» **Rows**:

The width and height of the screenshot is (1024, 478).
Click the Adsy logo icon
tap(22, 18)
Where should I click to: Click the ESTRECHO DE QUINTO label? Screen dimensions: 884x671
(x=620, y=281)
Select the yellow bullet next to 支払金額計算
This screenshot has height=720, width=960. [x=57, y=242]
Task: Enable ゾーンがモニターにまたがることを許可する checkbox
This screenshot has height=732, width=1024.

» **Job**: Present every line of the material from the line containing "Select the yellow bullet next to 支払金額計算" through the last line, both included, as a Markdown table with the columns Row and Line, skipping any blank lines.

» **Final result**:
| Row | Line |
|---|---|
| 1 | Select the yellow bullet next to 支払金額計算 |
| 2 | This screenshot has height=720, width=960. [x=57, y=242] |
| 3 | Task: Enable ゾーンがモニターにまたがることを許可する checkbox |
| 4 | This screenshot has height=732, width=1024. |